PFLICHTAUFGABE A
Als was bezeichnet sich die erzählende Person im Text grundsätzlich?
PFLICHTAUFGABE B
Geben Sie den Abschnitt des Textes, der mit „Grundsätzlich bin ich“ beginnt und mit „nicht die Guten.“ endet, erneut wieder und tauschen Sie dabei „Tee“ gegen „Kaffee“ aus.
PFLICHTAUFGABE C
Mit welchen Adjektiven beschreibt der Text die Stufen, in denen die beiden über das Besprochene lachen? Nennen Sie alle.

TEXT
Grundsätzlich bin ich Optimist, Idealist, suche ein erreichbares Ziel und gehe den dazugehörigen Weg, grundsätzlich ist ein doofes Wort, finde ich, denn es lässt Lücken, durch die man schlüpfen kann, Schlupflöcher, durch die man entfliehen, es trotzdem anders machen kann. Grundsätzlich ja, aber. Deswegen entfliehe ich auch ab und ab dem Optimismus, dem Idealismus, hinein in die Welt des Schlechten, des Bösen, in den Alltag der Menschen. Gemeinsam mit einem Freund wälzen ich mich dann in der Schlechtheit dieser Welt, der Boshaftigkeit der uns umgebenden Zeitgenossen, bei Tee und Gebäck werten wir angebliche Intrigen, Fallgruben, Ränke unserer Kollgegen aus, reden über Politik und Gesellschaft, regen uns auf und lachen darüber, erst traurig, dann sarkastisch und enden zynisch, unsere eigene Boshaftigkeit immer im Blick, wir sind nicht anders, nicht besser, auch wir sind nicht die Guten.

DATENZEILEN
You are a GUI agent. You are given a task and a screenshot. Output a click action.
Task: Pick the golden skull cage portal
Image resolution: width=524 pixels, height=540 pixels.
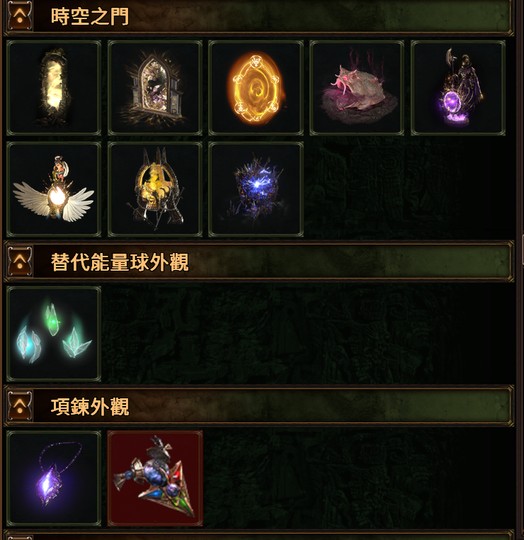(x=155, y=189)
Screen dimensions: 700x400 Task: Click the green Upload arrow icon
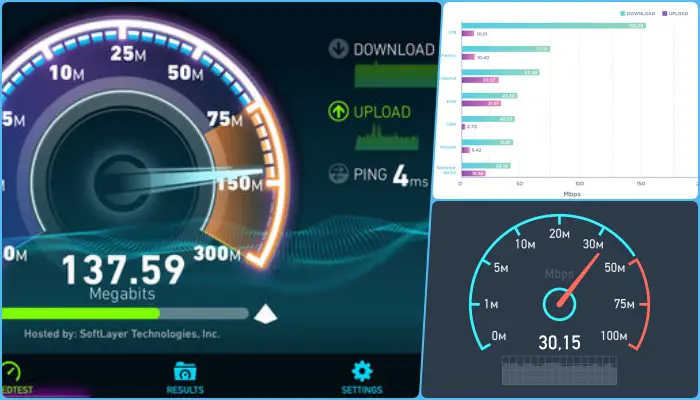click(x=338, y=112)
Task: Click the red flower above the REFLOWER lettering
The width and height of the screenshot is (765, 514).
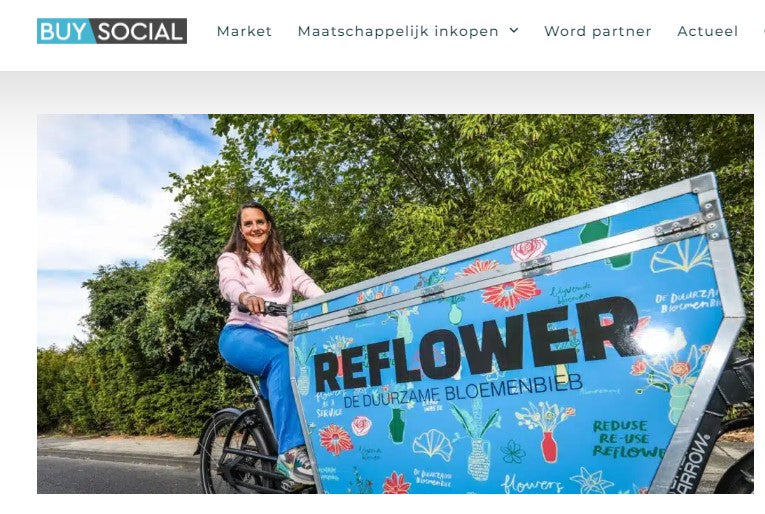Action: [511, 294]
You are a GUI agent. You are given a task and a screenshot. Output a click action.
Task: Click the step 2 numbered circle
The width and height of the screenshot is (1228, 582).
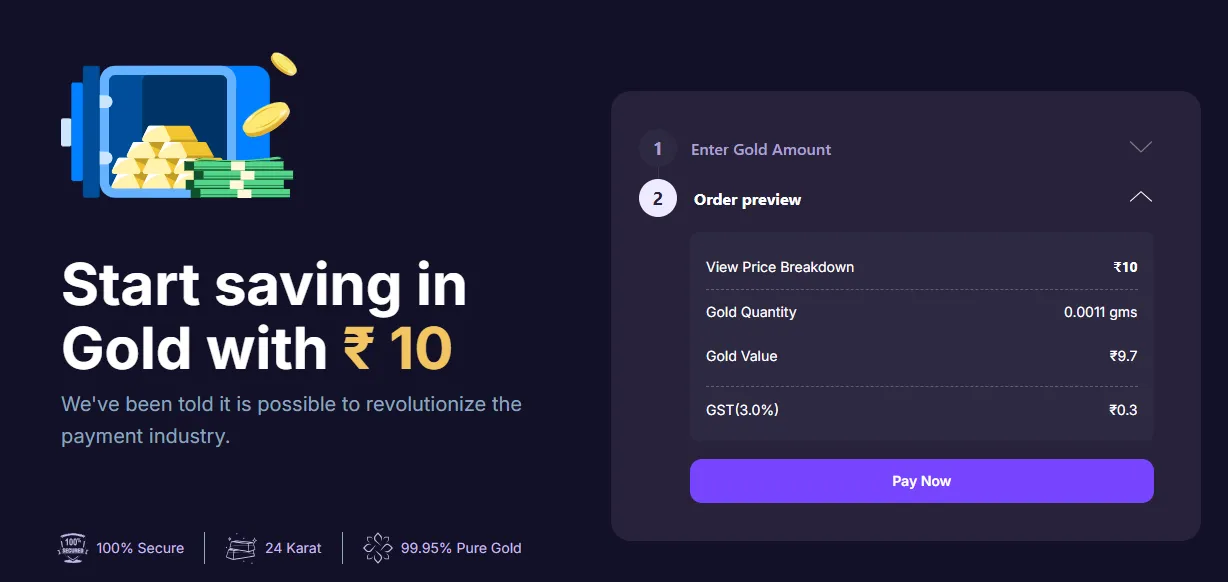point(657,198)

VOLLSTÄNDIGE ANTWORT A
Als Optimist und Idealist.

VOLLSTÄNDIGE ANTWORT B
Grundsätzlich bin ich Optimist, Idealist, suche ein erreichbares Ziel und gehe den dazugehörigen Weg, grundsätzlich ist ein doofes Wort, finde ich, denn es lässt Lücken, durch die man schlüpfen kann, Schlupflöcher, durch die man entfliehen, es trotzdem anders machen kann. Grundsätzlich ja, aber. Deswegen entfliehe ich auch ab und ab dem Optimismus, dem Idealismus, hinein in die Welt des Schlechten, des Bösen, in den Alltag der Menschen. Gemeinsam mit einem Freund wälzen ich mich dann in der Schlechtheit dieser Welt, der Boshaftigkeit der uns umgebenden Zeitgenossen, bei Kaffee und Gebäck werten wir angebliche Intrigen, Fallgruben, Ränke unserer Kollgegen aus, reden über Politik und Gesellschaft, regen uns auf und lachen darüber, erst traurig, dann sarkastisch und enden zynisch, unsere eigene Boshaftigkeit immer im Blick, wir sind nicht anders, nicht besser, auch wir sind nicht die Guten.

VOLLSTÄNDIGE ANTWORT C
traurig, sarkastisch, zynisch